Based on the key observation that "flipping one preference label = adding a fixed vector independent of policy parameters to the loss gradient" for log-linear DPO, this work reduces the targeted poisoning attack to a binary sparse approximation problem. The paper proposes two algorithms, BAL-A (based on LLL lattice basis reduction) and BMP-A (based on matching pursuit), along with provable recovery and impossibility conditions.

Background & Motivation

Background: Offline RLHF has become the mainstream path for aligning LLMs. DPO trains directly on pre-collected paired preference datasets, bypassing the need for an explicit reward model. Two typical attack models have emerged around DPO security: label flipping and data injection.

Limitations of Prior Work: Data injection attacks (Nika et al., 2025) have a relatively complete theoretical characterization but are expensive—the number of injected samples must grow linearly with the original dataset size for the attack to succeed. Label flipping is more "economical" and realistic (attackers usually can only modify existing labels rather than create new pairs), but current research primarily relies on empirical observations and lacks a theoretical characterization of "how many and which ones to flip" to push the policy in a specific direction.

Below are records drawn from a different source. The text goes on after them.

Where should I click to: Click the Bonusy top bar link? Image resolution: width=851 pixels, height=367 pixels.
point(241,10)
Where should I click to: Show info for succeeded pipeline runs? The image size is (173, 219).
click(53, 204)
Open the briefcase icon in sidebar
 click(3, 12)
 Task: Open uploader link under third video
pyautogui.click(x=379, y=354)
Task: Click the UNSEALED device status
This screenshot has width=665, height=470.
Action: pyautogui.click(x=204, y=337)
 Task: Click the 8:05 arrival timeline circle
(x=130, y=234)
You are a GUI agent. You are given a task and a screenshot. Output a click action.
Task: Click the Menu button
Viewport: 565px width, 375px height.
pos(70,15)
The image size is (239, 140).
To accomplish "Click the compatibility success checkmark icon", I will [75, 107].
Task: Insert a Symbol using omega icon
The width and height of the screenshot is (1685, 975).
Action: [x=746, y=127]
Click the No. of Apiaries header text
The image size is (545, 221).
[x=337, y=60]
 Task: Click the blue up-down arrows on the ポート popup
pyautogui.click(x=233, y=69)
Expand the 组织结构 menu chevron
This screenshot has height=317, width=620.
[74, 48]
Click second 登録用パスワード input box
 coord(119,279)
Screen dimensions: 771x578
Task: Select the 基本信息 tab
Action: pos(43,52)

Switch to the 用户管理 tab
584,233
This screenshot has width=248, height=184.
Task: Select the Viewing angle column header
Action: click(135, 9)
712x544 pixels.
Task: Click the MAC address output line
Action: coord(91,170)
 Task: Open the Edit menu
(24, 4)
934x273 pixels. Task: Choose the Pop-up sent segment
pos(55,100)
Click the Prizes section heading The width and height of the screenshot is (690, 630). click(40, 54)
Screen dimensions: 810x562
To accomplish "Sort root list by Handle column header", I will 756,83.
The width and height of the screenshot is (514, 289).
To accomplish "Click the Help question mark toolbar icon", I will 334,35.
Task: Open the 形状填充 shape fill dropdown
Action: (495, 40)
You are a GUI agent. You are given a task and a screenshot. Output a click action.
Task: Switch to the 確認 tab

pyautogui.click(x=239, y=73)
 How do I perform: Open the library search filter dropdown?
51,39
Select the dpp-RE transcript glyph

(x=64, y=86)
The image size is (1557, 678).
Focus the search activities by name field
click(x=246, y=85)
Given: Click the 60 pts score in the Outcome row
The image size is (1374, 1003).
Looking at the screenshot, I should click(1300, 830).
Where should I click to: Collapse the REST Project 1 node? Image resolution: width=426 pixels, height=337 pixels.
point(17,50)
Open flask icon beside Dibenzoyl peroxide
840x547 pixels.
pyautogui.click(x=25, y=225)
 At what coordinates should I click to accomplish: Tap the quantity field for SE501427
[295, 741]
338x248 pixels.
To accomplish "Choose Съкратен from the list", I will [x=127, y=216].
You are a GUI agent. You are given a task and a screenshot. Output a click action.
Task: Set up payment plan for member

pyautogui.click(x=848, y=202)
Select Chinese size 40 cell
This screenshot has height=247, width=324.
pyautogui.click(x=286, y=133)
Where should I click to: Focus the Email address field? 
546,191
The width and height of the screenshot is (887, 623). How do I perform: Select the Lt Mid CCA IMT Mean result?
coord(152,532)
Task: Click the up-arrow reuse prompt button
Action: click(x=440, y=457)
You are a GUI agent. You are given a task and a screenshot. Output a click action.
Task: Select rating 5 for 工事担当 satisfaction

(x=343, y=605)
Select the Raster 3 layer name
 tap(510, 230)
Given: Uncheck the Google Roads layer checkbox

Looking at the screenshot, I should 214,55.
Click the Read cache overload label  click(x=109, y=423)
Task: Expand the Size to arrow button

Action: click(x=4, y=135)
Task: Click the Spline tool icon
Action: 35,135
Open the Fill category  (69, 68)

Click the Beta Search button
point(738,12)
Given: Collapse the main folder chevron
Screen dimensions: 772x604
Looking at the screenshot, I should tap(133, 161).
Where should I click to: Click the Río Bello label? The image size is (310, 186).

Key Challenge: An attacker performing label flipping faces two fundamental difficulties. First, the manipulable set is constrained—one can only flip a subset \(\mathcal{F}\) of the \(n\) existing comparisons. Second, the impact of a single label flip on the final learned policy \(\hat\theta\) is parameter-dependent in general non-linear models and cannot be accurately predicted beforehand, making "which one is most effective" a combinatorial search problem.

Goal: For the log-linear policy class, provide (i) a first-order characterization of what a label flip actually changes; (ii) a formalization of targeted poisoning as a solvable optimization problem; and (iii) two provable algorithms with recovery/impossibility guarantees.

Key Insight: The authors notice that in log-linear DPO, the gradient increment \(\Delta g_i\) caused by flipping a label \(o_i\to-o_i\) in the per-sample loss \(\ell_i(\theta)\) is entirely independent of the current \(\theta\)—it is simply a constant vector \(o_i\beta(\psi(s_i,a_i)-\psi(s_i,a_i'))\). This transforms an apparently policy-dependent attack into "performing binary sparse approximation over a fixed dictionary \(V\)."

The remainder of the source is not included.